Set exercise A | Copy out the part of the listing that opens with the line containing "Toggle the Contacts configuration checkbox" and closes with the line containing "(x=368, y=173)", keeping both of those lines.

One can view this as a visible consequence of *write buffering*: each processor effectively has a FIFO buffer of pending memory writes (to avoid the need to block while a write completes), so the reads from y and x can occur before the writes have propagated from the buffers to main memory. Such optimisations (of which this is a particularly simple example) destroy the illusion of sequential consistency, making it impossible (at this level of abstraction) to reason in terms of an intuitive notion of global time.

To describe what programmers can rely on, processor vendors document *architectures*. These are loose specifications, claimed to cover a range of past and future actual processors, which should reveal enough for effective programming, but without unduly constraining future processor designs. In practice, however, they are typically informalprose documents, e.g. the Intel 64 and IA-32 Architectures SDM [Int09], the AMD64 Architecture Programmer's Manual [AMD07], or the Power ISA specification [Pow07] (SPARC and Itanium have somewhat clearer semi-formal memory models). Informal prose is a poor medium for loose specification of subtle properties, and, as we shall see, such documents are often ambiguous, sometimes incomplete (too weak to program above), and sometimes unsound (forbidding behaviour that the actual processors allow). Moreover, one cannot test programs above such a vague specification (one can only run programs on particular actual processors), and one cannot use them as criteria for testing processor implementations.

Further, different processor families (Intel 64/IA-32 and AMD64, PowerPC, SPARC, Alpha, Itanium, ARM, etc.) allow very different reorderings, and an algorithm that behaves correctly above one may be incorrect above another.

Using standard high-level languages to program multiprocessor systems does not give immunity to these problems. High-level language statements may require several accesses to main memory to complete, and the hardware can reorder these as above, with unexpected results. Even worse, compiler optimisations, which are semantically invisible for single-threaded programs, may become observable for multithreaded code. There have been attempts at definining memory models at the language level for Java [Pug00, JSR] and, more recently, C++ [BA08, cpp08]. Unfortunately, these also suffer from ambiguities and cannot be used for testing, and those for Java have been shown to be unsound.

### A Short Tour of Some Real-World Memory Models

We review the specifications of the memory models of some recent, widely used, processors and high-level programming languages, based on our previous work [SSZN<sup>+</sup>09, AFI<sup>+</sup>09, OSS09, vA08]. As we shall see, for now, programming correct concurrent algorithms is really black magic.

Intel 64/IA32 and AMD64 There have been several versions of the Intel and AMD documentation, some differing radically; we contrast them with each other, and with our knowledge of the behaviour of the actual processors.

*Pre-IWP (before Aug. 2007)* Early revisions of the Intel SDM (e.g. rev-22, Nov. 2006) gave an informal-prose model called 'processor ordering', unsupported by any litmus-test examples. It is hard to give a precise interpretation of this description, as illustrated by the animated discussion between Linux kernel developers on how to correctly implement spinlocks [Lin99].

Data to process |

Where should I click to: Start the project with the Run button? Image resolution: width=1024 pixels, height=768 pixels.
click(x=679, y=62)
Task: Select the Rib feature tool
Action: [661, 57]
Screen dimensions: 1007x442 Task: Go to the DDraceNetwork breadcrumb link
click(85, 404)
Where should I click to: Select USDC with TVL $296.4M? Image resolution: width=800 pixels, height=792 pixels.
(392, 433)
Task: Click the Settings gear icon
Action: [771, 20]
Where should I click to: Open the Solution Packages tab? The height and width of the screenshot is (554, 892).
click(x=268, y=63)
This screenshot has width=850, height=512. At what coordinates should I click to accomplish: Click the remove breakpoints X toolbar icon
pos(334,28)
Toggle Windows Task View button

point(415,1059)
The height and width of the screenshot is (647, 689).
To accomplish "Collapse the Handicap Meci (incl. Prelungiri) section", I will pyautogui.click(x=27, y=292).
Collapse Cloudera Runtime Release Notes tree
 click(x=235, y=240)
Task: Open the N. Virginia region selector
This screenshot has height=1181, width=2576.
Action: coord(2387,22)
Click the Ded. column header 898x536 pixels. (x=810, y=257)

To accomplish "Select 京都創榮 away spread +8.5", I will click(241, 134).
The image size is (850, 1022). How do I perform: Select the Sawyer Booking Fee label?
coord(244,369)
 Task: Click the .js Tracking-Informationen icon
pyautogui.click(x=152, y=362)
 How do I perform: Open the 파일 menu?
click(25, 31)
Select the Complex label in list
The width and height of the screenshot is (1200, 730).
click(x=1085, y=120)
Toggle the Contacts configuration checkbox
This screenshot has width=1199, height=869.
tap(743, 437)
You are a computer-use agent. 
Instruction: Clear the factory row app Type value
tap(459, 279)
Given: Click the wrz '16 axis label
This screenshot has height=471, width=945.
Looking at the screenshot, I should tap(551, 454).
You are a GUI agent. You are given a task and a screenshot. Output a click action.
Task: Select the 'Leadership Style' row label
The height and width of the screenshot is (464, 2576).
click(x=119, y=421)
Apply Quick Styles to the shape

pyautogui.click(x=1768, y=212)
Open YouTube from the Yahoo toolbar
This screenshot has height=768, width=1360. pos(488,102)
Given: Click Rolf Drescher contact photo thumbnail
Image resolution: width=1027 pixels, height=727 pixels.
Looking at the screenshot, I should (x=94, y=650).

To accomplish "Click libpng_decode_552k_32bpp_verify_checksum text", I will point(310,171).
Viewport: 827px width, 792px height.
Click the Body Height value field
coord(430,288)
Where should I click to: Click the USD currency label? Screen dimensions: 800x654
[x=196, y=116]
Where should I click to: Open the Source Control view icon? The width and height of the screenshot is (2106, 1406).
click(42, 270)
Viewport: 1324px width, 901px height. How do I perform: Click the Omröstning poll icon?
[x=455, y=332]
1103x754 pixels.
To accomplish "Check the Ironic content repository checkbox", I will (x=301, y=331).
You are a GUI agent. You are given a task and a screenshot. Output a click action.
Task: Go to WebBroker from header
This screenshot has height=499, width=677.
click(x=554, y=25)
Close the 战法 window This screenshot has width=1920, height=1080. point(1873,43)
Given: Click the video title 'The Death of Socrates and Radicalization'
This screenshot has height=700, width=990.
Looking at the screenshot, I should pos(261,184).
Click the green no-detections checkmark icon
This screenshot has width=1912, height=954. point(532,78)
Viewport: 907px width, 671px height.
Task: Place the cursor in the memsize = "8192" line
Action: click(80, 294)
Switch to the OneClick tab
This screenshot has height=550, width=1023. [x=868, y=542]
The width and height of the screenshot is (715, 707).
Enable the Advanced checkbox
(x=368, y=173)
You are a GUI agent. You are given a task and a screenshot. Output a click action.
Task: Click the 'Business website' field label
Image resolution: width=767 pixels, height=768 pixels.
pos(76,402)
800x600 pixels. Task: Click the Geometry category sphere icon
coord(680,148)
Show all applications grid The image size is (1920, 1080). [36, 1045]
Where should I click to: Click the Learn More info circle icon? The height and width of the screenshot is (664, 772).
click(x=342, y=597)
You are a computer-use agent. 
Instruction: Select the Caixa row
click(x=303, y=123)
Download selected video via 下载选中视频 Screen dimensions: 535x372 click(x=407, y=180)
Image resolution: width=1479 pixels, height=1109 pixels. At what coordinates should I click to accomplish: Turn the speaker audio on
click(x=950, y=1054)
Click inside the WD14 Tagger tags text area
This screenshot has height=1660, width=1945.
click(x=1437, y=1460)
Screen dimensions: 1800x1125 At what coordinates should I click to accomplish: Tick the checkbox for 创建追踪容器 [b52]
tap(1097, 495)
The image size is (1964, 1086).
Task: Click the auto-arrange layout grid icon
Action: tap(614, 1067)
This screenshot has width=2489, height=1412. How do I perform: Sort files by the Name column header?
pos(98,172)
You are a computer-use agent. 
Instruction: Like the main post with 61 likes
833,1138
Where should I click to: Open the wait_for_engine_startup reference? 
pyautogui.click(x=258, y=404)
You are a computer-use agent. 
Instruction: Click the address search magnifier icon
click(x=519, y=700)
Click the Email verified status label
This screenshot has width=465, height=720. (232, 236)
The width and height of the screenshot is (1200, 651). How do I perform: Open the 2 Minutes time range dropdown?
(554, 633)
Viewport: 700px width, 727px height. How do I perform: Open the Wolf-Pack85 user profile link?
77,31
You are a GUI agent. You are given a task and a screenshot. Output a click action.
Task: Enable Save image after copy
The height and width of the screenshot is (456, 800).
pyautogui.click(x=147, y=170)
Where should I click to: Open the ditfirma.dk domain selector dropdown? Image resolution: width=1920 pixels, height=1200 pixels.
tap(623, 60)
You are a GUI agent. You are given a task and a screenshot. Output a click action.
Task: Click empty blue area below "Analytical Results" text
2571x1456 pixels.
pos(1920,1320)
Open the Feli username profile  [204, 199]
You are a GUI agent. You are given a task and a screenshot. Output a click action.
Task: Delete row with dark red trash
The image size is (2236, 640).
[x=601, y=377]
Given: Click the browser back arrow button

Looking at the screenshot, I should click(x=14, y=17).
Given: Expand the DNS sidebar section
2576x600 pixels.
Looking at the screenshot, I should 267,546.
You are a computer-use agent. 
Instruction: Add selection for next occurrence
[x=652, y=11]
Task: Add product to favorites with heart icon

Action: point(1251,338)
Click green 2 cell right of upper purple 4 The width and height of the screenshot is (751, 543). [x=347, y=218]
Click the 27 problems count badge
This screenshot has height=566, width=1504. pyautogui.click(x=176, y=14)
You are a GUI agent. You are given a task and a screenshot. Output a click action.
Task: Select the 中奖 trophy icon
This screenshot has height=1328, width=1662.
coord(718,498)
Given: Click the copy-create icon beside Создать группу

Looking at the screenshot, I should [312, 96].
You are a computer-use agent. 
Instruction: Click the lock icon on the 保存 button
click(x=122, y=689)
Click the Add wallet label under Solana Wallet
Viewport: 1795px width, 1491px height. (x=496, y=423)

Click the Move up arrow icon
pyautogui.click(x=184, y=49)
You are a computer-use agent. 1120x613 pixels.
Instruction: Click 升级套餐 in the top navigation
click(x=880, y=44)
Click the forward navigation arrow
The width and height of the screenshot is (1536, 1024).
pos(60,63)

Set exercise B | Write what comes next in the passage on processor memory models, picking up after its last sentence.

Expected output A |
Toggle the Contacts configuration checkbox
This screenshot has width=1199, height=869.
tap(743, 437)
You are a computer-use agent. 
Instruction: Clear the factory row app Type value
tap(459, 279)
Given: Click the wrz '16 axis label
This screenshot has height=471, width=945.
Looking at the screenshot, I should tap(551, 454).
You are a GUI agent. You are given a task and a screenshot. Output a click action.
Task: Select the 'Leadership Style' row label
The height and width of the screenshot is (464, 2576).
click(x=119, y=421)
Apply Quick Styles to the shape

pyautogui.click(x=1768, y=212)
Open YouTube from the Yahoo toolbar
This screenshot has height=768, width=1360. pos(488,102)
Given: Click Rolf Drescher contact photo thumbnail
Image resolution: width=1027 pixels, height=727 pixels.
Looking at the screenshot, I should (x=94, y=650).

To accomplish "Click libpng_decode_552k_32bpp_verify_checksum text", I will point(310,171).
Viewport: 827px width, 792px height.
Click the Body Height value field
coord(430,288)
Where should I click to: Click the USD currency label? Screen dimensions: 800x654
[x=196, y=116]
Where should I click to: Open the Source Control view icon? The width and height of the screenshot is (2106, 1406).
click(42, 270)
Viewport: 1324px width, 901px height. How do I perform: Click the Omröstning poll icon?
[x=455, y=332]
1103x754 pixels.
To accomplish "Check the Ironic content repository checkbox", I will (x=301, y=331).
You are a GUI agent. You are given a task and a screenshot. Output a click action.
Task: Go to WebBroker from header
This screenshot has height=499, width=677.
click(x=554, y=25)
Close the 战法 window This screenshot has width=1920, height=1080. point(1873,43)
Given: Click the video title 'The Death of Socrates and Radicalization'
This screenshot has height=700, width=990.
Looking at the screenshot, I should pos(261,184).
Click the green no-detections checkmark icon
This screenshot has width=1912, height=954. point(532,78)
Viewport: 907px width, 671px height.
Task: Place the cursor in the memsize = "8192" line
Action: click(80, 294)
Switch to the OneClick tab
This screenshot has height=550, width=1023. [x=868, y=542]
The width and height of the screenshot is (715, 707).
Enable the Advanced checkbox
(x=368, y=173)

Expected output B |
*IWP/AMD64-3.14/x86-CC* In August 2007, an Intel White Paper (IWP) [Int07] gave a somewhat more precise model, with 8 informal-prose principles supported by 10 litmus tests. This was incorporated, essentially unchanged, into later revisions of the Intel SDM (including rev.26–28), and AMD gave similar, though not identical, prose and tests [AMD07]. These are essentially causal-consistency models. They allow independent readers to see independent

writes (by different processors to different addresses) in different orders, as in the IRIW example below [BA08]),

| proc:0                                                     | proc:1      | proc:2                   | proc:3                   |
|------------------------------------------------------------|-------------|--------------------------|--------------------------|
| MOV [x]←\$1                                                | MOV [y]←\$1 | MOV EAX $\leftarrow$ [x] | MOV ECX $\leftarrow$ [y] |
|                                                            |             | MOV $EBX \leftarrow [y]$ | MOV $EDX \leftarrow [x]$ |
| Final: $2:EAX=1 \land 2:EBX=0 \land 3:ECX=1 \land 3:EDX=0$ |             |                          |                          |

but require that, in some sense, causality is respected: "P5. In a multiprocessor system, memory ordering obeys causality (memory ordering respects transitive visibility)". These were the basis for our x86-CC model [SSZN+09], for which a key issue was giving a reasonable interpretation to this "causality". Apart from that, the informal specifications were reasonably unambiguous — but they turned out to have two serious flaws.

First, they are arguably rather weak for programmers. In particular, they admit the IRIW behaviour above but, under reasonable assumptions on the strongest x86 memory barrier, MFENCE, adding MFENCEs would not suffice to recover sequential consistency [SSZN<sup>+</sup>09, §2.12]. Here the specifications seem to be much looser than the behaviour of implemented processors: to the best of our knowledge, and following some testing, IRIW is not observable in practice. It appears that some JVM implementations depend on this fact, and would not be correct if one assumed only the IWP/AMD64-3.14/x86-CC architecture [Dic08].

Second, more seriously, they are unsound with respect to current processors. The following n6 example, due to Paul Loewenstein [Loe08], shows a behaviour that is observable (e.g. on an Intel Core 2 duo), but that is disallowed by x86-CC, and by any interpretation we can make of IWP and AMD64-3.14.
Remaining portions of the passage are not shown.